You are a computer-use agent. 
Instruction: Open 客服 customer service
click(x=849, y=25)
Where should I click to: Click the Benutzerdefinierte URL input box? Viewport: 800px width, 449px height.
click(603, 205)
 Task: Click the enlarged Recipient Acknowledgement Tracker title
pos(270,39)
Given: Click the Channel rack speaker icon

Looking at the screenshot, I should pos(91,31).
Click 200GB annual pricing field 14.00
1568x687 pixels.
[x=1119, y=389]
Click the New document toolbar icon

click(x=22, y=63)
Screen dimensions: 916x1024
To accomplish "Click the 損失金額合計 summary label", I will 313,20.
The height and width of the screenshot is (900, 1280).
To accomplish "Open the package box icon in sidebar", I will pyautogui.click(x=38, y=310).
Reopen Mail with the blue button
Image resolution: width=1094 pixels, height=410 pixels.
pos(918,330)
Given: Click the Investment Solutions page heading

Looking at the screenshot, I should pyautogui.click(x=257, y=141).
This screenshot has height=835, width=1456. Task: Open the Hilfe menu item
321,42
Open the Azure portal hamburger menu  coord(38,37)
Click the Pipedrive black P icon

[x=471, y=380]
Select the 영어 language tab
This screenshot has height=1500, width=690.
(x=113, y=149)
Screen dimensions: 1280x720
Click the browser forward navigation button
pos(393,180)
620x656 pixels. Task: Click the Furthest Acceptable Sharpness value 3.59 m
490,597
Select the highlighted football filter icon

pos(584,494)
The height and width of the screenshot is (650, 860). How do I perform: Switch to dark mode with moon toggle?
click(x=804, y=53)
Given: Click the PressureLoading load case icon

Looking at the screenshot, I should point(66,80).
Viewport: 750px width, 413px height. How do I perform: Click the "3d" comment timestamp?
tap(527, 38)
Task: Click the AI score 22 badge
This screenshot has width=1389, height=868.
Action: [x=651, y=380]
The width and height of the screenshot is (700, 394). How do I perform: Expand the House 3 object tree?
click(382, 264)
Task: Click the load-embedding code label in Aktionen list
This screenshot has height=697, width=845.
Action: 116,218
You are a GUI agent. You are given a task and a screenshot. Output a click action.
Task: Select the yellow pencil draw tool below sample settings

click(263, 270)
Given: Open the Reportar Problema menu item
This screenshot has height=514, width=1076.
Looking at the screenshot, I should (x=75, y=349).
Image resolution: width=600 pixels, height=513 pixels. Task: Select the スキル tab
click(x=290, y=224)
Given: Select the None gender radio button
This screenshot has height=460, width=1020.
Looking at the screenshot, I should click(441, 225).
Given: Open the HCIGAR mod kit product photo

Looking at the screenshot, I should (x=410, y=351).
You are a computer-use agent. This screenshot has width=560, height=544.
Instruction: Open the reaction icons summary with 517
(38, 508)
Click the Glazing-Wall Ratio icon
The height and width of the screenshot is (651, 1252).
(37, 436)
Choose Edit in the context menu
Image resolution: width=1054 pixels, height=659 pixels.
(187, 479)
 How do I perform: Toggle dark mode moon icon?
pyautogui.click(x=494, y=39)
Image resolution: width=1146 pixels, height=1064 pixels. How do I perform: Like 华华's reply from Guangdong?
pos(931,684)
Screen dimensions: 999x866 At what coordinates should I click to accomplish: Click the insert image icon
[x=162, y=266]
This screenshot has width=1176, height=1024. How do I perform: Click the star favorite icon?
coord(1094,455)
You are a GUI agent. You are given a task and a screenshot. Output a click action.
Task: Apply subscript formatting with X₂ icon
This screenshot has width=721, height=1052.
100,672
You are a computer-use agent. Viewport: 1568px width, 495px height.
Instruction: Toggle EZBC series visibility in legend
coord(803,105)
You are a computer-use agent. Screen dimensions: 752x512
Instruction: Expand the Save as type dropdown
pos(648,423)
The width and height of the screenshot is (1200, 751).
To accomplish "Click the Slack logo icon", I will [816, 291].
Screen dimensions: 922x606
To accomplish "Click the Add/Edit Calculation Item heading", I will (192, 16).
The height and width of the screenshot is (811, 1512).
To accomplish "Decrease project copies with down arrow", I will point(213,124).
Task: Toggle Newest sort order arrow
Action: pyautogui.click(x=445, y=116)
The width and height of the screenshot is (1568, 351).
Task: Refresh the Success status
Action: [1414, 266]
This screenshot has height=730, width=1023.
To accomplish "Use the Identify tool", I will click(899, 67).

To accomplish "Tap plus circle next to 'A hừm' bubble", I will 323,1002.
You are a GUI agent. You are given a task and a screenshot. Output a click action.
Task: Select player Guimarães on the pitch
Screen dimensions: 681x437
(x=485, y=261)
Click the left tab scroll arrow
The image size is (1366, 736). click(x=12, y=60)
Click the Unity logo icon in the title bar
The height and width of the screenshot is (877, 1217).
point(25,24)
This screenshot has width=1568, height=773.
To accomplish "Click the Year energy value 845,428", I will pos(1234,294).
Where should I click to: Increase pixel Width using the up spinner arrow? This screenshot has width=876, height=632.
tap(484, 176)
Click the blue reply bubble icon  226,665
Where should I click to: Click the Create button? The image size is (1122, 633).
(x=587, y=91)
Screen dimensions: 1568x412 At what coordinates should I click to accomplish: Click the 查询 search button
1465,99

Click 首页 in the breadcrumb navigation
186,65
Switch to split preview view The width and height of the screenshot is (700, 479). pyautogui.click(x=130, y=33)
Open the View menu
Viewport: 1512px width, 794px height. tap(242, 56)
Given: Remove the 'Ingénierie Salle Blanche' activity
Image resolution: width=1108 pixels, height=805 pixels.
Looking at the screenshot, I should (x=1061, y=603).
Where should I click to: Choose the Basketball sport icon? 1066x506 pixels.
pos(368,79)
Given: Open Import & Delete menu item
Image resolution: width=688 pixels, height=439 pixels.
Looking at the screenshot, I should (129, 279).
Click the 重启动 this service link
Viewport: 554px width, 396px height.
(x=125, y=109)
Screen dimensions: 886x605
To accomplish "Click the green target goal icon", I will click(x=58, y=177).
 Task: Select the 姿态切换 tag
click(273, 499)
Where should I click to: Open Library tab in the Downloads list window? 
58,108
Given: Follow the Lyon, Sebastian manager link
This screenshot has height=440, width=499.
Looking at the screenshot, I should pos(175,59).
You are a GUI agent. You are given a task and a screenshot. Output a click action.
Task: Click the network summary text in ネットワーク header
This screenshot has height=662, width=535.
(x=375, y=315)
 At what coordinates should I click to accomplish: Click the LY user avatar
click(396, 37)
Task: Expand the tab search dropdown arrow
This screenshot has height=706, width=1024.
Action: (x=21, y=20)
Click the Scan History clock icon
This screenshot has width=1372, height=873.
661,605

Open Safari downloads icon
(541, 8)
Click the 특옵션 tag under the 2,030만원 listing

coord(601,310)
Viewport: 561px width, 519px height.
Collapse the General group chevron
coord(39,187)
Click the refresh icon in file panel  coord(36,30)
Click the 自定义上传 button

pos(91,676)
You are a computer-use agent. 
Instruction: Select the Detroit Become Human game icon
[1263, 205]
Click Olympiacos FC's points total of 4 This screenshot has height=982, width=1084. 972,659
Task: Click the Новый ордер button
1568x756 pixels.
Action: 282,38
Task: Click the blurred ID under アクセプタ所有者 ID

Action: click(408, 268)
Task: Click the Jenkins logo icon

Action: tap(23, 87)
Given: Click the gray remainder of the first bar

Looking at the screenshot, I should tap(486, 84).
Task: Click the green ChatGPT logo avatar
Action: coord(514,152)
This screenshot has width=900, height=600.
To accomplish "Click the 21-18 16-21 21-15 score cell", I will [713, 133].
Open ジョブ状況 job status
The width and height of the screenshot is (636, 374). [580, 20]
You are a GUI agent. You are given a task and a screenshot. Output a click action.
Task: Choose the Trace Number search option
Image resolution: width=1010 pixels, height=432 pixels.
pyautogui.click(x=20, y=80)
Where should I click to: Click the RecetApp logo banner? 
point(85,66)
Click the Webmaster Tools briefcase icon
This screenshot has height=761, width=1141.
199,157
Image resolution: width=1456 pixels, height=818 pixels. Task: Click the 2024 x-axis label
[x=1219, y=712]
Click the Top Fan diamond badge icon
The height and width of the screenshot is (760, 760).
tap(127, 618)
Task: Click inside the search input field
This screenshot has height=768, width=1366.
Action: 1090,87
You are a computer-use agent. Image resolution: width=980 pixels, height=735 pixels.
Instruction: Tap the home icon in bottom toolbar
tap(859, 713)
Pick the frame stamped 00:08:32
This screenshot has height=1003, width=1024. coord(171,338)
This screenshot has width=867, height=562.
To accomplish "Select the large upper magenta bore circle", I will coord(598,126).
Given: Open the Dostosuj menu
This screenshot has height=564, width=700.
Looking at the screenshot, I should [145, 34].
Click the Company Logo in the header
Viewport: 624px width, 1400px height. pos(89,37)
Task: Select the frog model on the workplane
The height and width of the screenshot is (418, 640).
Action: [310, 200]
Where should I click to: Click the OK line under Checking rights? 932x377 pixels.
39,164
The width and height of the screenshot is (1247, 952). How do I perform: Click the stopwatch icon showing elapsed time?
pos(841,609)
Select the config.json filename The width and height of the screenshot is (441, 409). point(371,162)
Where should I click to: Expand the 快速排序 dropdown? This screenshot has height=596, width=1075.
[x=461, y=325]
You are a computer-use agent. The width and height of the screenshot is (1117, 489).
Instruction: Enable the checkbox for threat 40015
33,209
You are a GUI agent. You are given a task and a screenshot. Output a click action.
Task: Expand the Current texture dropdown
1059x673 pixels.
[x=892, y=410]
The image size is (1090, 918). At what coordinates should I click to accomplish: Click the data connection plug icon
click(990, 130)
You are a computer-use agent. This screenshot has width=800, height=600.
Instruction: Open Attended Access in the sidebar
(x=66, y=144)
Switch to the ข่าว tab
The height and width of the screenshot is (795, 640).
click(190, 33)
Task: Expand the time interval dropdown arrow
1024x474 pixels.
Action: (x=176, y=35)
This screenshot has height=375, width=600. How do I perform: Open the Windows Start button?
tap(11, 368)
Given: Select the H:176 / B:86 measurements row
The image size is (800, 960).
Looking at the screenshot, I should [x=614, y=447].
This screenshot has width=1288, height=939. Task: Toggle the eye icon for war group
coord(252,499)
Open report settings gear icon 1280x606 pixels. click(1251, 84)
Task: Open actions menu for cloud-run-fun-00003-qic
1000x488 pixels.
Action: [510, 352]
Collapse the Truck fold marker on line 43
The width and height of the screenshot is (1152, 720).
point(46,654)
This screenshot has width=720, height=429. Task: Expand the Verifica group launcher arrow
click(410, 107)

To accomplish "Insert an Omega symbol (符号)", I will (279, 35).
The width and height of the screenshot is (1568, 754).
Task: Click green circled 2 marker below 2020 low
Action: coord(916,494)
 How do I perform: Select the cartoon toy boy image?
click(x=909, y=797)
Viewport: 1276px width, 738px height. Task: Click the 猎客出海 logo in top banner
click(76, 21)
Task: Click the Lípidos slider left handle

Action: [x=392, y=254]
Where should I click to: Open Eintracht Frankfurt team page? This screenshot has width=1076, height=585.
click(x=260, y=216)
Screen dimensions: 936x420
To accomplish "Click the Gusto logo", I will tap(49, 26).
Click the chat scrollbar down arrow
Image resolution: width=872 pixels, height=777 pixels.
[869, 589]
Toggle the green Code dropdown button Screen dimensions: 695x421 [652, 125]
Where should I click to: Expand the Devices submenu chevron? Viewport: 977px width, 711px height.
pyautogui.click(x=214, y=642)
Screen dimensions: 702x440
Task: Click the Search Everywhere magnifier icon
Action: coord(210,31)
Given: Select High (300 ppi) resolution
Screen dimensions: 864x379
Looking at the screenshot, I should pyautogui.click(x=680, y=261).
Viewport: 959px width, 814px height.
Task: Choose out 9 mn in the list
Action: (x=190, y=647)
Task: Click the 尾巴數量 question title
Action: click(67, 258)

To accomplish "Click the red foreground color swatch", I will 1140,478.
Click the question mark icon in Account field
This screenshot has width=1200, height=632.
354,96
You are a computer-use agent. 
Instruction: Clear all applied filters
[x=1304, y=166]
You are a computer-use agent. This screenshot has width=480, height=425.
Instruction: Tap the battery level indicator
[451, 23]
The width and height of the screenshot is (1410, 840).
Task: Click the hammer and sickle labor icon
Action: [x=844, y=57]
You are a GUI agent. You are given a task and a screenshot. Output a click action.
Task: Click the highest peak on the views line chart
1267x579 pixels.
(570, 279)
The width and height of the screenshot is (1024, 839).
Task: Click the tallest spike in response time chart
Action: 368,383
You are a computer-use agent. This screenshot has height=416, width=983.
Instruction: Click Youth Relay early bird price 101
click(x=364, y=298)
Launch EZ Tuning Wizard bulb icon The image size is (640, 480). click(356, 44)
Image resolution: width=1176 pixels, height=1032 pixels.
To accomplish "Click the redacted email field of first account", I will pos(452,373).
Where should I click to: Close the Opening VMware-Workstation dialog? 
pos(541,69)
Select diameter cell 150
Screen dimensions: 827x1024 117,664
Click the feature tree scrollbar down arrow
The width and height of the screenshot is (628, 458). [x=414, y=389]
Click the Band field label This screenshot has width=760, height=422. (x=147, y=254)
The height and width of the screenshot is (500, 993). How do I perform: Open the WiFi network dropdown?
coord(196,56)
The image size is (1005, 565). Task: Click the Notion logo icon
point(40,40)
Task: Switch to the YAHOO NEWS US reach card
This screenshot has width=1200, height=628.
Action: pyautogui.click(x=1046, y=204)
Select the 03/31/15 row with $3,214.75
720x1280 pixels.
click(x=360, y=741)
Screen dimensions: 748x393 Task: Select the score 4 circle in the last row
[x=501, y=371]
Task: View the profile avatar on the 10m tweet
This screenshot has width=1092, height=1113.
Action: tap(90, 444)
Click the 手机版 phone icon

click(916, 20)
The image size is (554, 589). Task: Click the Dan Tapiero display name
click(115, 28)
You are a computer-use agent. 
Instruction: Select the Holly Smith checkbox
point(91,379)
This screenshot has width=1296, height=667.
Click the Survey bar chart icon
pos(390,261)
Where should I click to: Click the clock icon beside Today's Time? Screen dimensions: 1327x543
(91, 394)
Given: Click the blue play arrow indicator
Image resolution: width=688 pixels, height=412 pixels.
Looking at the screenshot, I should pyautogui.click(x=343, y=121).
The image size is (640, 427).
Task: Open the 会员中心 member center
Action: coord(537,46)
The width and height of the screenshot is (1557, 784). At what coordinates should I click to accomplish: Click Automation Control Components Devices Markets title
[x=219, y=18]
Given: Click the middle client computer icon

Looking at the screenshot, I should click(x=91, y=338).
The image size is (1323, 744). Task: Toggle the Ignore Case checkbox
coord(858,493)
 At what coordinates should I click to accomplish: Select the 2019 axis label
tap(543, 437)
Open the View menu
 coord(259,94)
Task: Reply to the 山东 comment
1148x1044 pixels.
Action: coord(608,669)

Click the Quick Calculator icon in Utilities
= = = = = = =
The output should be exactly the lines above from the line containing "This screenshot has width=720, height=429." to the line containing "Given: Select High (300 ppi) resolution", inclusive, with no other lines.

This screenshot has width=720, height=429. Task: Expand the Verifica group launcher arrow
click(410, 107)

To accomplish "Insert an Omega symbol (符号)", I will (279, 35).
The width and height of the screenshot is (1568, 754).
Task: Click green circled 2 marker below 2020 low
Action: coord(916,494)
 How do I perform: Select the cartoon toy boy image?
click(x=909, y=797)
Viewport: 1276px width, 738px height. Task: Click the 猎客出海 logo in top banner
click(76, 21)
Task: Click the Lípidos slider left handle

Action: [x=392, y=254]
Where should I click to: Open Eintracht Frankfurt team page? This screenshot has width=1076, height=585.
click(x=260, y=216)
Screen dimensions: 936x420
To accomplish "Click the Gusto logo", I will tap(49, 26).
Click the chat scrollbar down arrow
Image resolution: width=872 pixels, height=777 pixels.
[869, 589]
Toggle the green Code dropdown button Screen dimensions: 695x421 [652, 125]
Where should I click to: Expand the Devices submenu chevron? Viewport: 977px width, 711px height.
pyautogui.click(x=214, y=642)
Screen dimensions: 702x440
Task: Click the Search Everywhere magnifier icon
Action: coord(210,31)
Given: Select High (300 ppi) resolution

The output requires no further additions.